Some limitations to our research should be mentioned. The mechanisms of hypotension were not investigated in the present study, but previous studies have shown that hypotension can be provoked by a reduction in peripheral vascular resistance,36 sympathetic activity,37 and a lower systolic volume,37 and that these physiological responses can be amplified by exercise performed in water.11,14 However, it is important to mention that more research involving hypertensive subjects of both gender are necessary to confirm this hypothesis. According to Halliwill,38 there is a sustained vasodilatation after exercise induced by neural and vascular components, which is associated with a decrease in the vasoconstrictor effect of catecholamines. The neural component is related to a decrease in the sympathetic activity of the muscle (that would involve the readjustment of the baroreflex). The vascular component is associated with an attenuation of sensitivity to sympathetic stimuli (with a lower vascular response to activation of alpha-adrenergic receptors), as well as by the effect of vasodilator substances.

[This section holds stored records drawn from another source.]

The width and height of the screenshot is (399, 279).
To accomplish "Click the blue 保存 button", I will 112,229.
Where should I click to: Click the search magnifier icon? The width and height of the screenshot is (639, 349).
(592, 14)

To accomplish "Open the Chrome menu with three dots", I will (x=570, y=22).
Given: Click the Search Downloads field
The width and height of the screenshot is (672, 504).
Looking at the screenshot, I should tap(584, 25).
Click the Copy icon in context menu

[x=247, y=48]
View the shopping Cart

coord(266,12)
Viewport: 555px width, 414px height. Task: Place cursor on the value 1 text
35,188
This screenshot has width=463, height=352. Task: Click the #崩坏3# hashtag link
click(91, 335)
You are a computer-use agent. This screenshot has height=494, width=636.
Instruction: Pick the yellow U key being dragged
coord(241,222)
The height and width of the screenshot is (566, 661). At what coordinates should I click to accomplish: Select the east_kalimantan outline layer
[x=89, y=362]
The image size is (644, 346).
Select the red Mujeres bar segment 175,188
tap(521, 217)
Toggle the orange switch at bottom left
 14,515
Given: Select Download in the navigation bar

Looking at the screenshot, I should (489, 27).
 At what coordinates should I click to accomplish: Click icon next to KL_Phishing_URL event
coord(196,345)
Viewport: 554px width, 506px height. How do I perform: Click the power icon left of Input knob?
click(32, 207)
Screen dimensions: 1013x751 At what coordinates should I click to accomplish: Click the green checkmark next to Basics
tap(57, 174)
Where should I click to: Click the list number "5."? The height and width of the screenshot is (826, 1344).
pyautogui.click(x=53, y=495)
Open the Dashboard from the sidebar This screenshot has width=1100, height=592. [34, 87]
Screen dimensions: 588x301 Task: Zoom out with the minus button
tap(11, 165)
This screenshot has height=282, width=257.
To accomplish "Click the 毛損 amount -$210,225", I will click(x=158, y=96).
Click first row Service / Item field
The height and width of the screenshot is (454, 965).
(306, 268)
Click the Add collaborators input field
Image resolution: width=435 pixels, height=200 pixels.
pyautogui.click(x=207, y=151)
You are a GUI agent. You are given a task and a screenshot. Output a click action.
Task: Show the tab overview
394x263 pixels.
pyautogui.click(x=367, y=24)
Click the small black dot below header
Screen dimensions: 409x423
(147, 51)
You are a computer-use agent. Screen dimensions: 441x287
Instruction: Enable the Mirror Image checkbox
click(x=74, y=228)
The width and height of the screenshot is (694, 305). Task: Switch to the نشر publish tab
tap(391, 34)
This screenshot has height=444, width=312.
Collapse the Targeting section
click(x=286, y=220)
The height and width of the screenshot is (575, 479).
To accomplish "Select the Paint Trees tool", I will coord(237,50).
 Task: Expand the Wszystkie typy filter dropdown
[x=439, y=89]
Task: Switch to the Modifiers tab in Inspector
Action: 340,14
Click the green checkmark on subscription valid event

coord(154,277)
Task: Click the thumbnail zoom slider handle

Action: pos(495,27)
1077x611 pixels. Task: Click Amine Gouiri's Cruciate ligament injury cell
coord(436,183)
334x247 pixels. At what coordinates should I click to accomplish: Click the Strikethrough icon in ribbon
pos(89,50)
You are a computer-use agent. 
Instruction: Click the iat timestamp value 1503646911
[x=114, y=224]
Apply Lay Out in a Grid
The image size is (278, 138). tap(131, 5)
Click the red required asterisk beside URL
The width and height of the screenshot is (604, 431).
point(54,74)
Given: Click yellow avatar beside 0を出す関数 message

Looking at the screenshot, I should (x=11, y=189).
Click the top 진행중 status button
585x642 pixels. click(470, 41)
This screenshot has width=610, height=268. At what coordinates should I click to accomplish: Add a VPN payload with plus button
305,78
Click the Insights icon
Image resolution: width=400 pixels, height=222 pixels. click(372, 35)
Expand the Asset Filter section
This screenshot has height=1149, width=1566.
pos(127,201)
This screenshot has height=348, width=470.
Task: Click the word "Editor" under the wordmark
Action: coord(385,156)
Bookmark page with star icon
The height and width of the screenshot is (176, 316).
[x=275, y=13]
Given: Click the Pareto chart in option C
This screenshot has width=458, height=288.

Finally, our data have a clinically relevant role, in light of the comments by Forjaz et al3 that blood pressure values at 24 hours after an exercise session remained at lower levels than the pressure values of 24 hours after a day without exercise. In summary, exercise performed in a water environment can be an efficient and safe therapeutic approach to controlling blood pressure. Furthermore, numerous benefits could be found for water-based exercise (decreased contact force and stress on weight-bearing joints, bones, and muscles, which reduces pain), and obese hypertensive individuals may enjoy this activity safely.

In the current study, group comparisons (eg, untrained and trained women) were not made, so differences between water-based and land-based exercise in terms of effect on PEH were not tested according to training status. Clearly, this is a logical next step in trying to understand how differences in PEH occur as well as assess this response in hypertensive subjects.

The present study demonstrated that acute sessions of water-walking and land-walking induced important PEH. Additionally, walking performed in chest-deep water was more effective than walking at a similar intensity on land in inducing PEH in untrained healthy women.



The authors report no conflicts of interest in this work.